Tracking Shares, Networks And Influencers On Google+
Tracking on the Google+ network is much easier than on other platforms.
In a previous SMT post I set out how easy it is to track engagement on Google+ for a specific web page. You just type the url into the Google+ search box and you will get a page showing every post containing that url. Unlike with Twitter, you will need to search separately for shortened urls.
Once you have your list of posts you can quickly see which people had the most influence by seeing which posts received the most plus ones, comments and reshares. In the case of my Google+ article it was a post by Charise Stanberg which received 473 plus ones and over 200 reshares. This one post accounted for nearly 20% of all plus ones on the article.
By clicking on the bottom right of the post (where the pictures are) it will show you who gave the plus ones and who reshared. Thus you start to get a feel for the social networks at work.
Google+ makes it even easier to map these networks through Google Ripples.
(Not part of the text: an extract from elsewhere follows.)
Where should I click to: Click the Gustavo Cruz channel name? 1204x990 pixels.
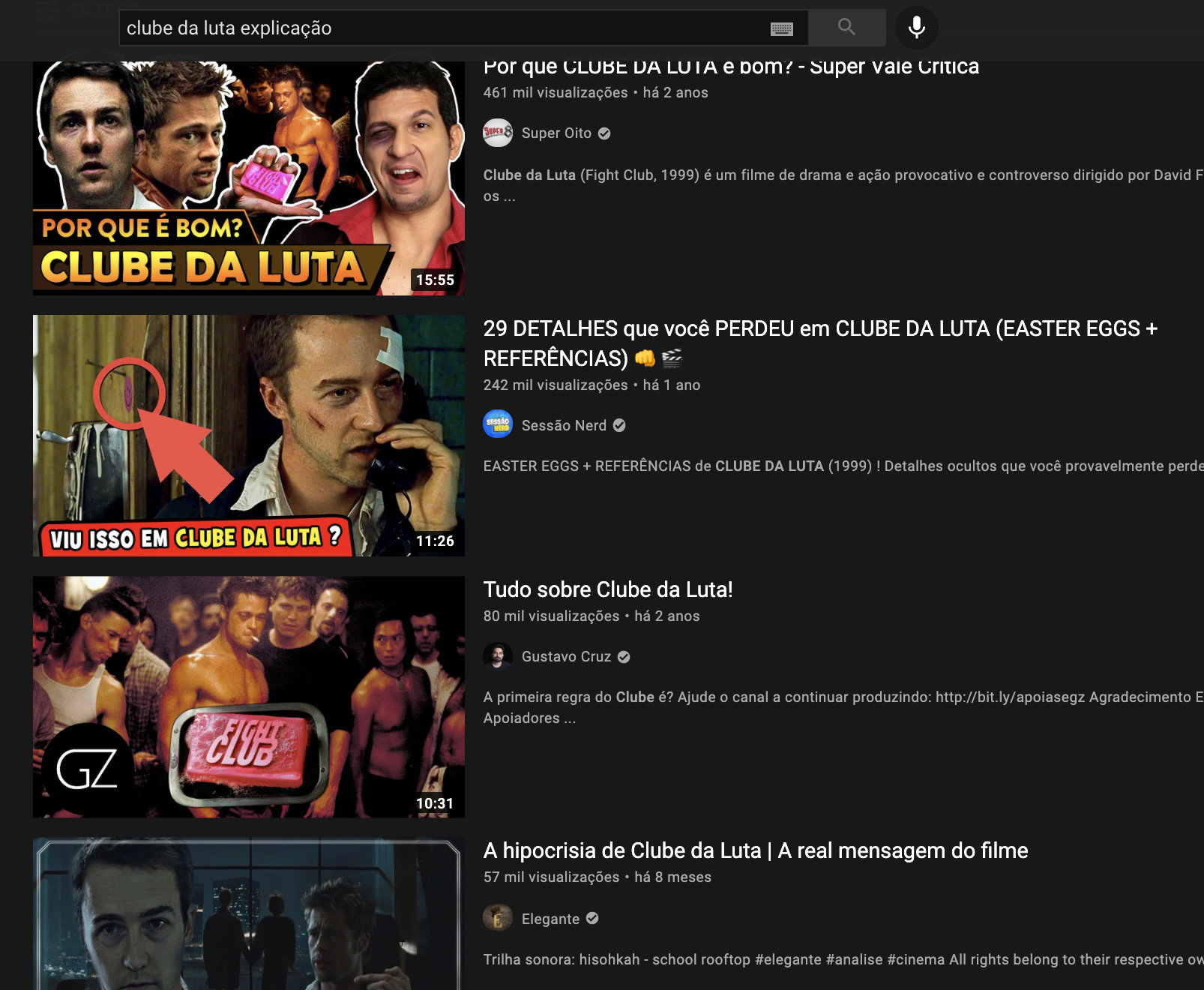(566, 656)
By clicking the top right of the post I can view Ripples which is a visual representation of engagement activity on the post over time. This can provide a useful overview of the nature of specific social networks, see the image below for the network that shared the post by Charise.
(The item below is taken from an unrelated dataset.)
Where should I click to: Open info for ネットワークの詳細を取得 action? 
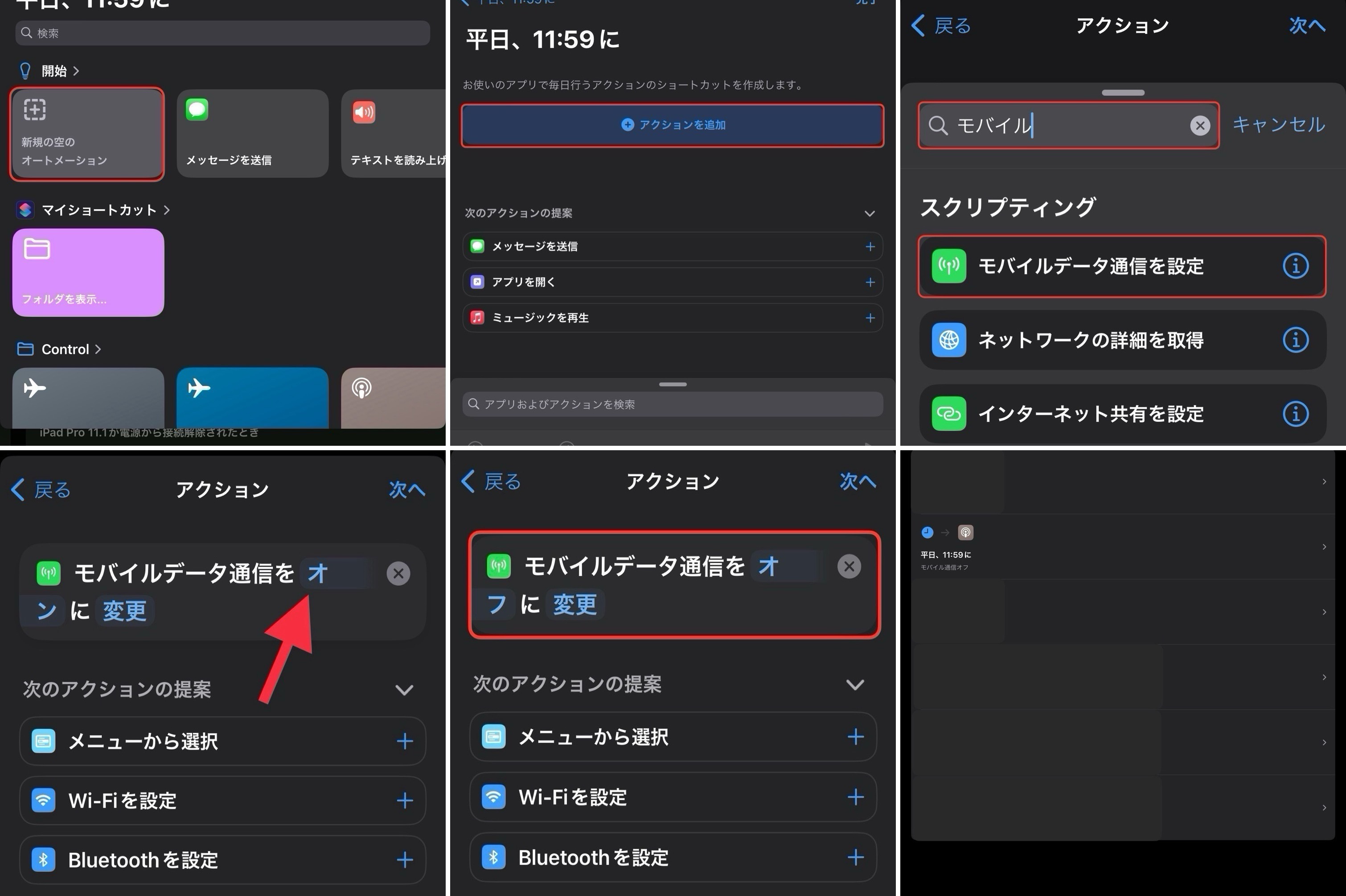tap(1295, 340)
Tracking Google+ Influencers
If you want to find out more about a particular influencer on Google+ you can use Allmyplus.com. This is a great tool which allows you to search for a specific subject, post or an individual. There is so much you can do with Allmyplus but for the sake of brevity I am just going to focus on influencer tracking here.
If you are interested in specific influencers you can search by their Google+ id number or name, the id number or name is in the top of the url on their profile page. With Allmyplus you can see a huge amount of data about them.
You can see how many plus ones, comments and reshares their original posts and reshares receive. See an example of the type of data for an influencer below, I have left their name out for the purposes of this article.
You can also download this data as a CSV file including the list of people that reshared content.
You can also see when they share and reshare by day of the week and hours of the day. You even get a graph showing this (blue is original posts, red is reshares) for your own time zone. Below is a graph for a US influencer showing that they don’t come online until 10am my time and they are most likely to reshare content at 1pm my time.
You can combine the tools for example you can identify their most popular post using Allmyplus and then use Ripples on this post to analyse their networks in more depth.
Tracking Shares, Networks and Influencers On LinkedIn
I have found this to be the most difficult network to track the sharing of content with free tools.
LinkedIn has recently provided a nice feature that will allow you to see who many people viewed your own posts, who liked the post and who has commented. It also groups these into conversations such as a community discussion. You can click to see the discussion and you can also click on the orange and green dots to see the people that liked or commented.
This is a very nice feature for tracking your own posts but I haven’t yet found a way to find all such LinkedIn data in relation to a specific piece of content.
You can look at the groups where a content article is most likely to be shared and search specific groups for key words. See an example below.
Whilst I have had some success with searching groups it is not an easy process.
There is an advanced search with the paid edition of LinkedIn but I am not sure it provides much more advanced functionality in terms of tracking interaction with content. However, it does provide a lot more advanced people searching features.
So this is where you come in. Have you found good ways of tracking content shares and influencers on LinkedIn? Also what tools are you using that I have missed here?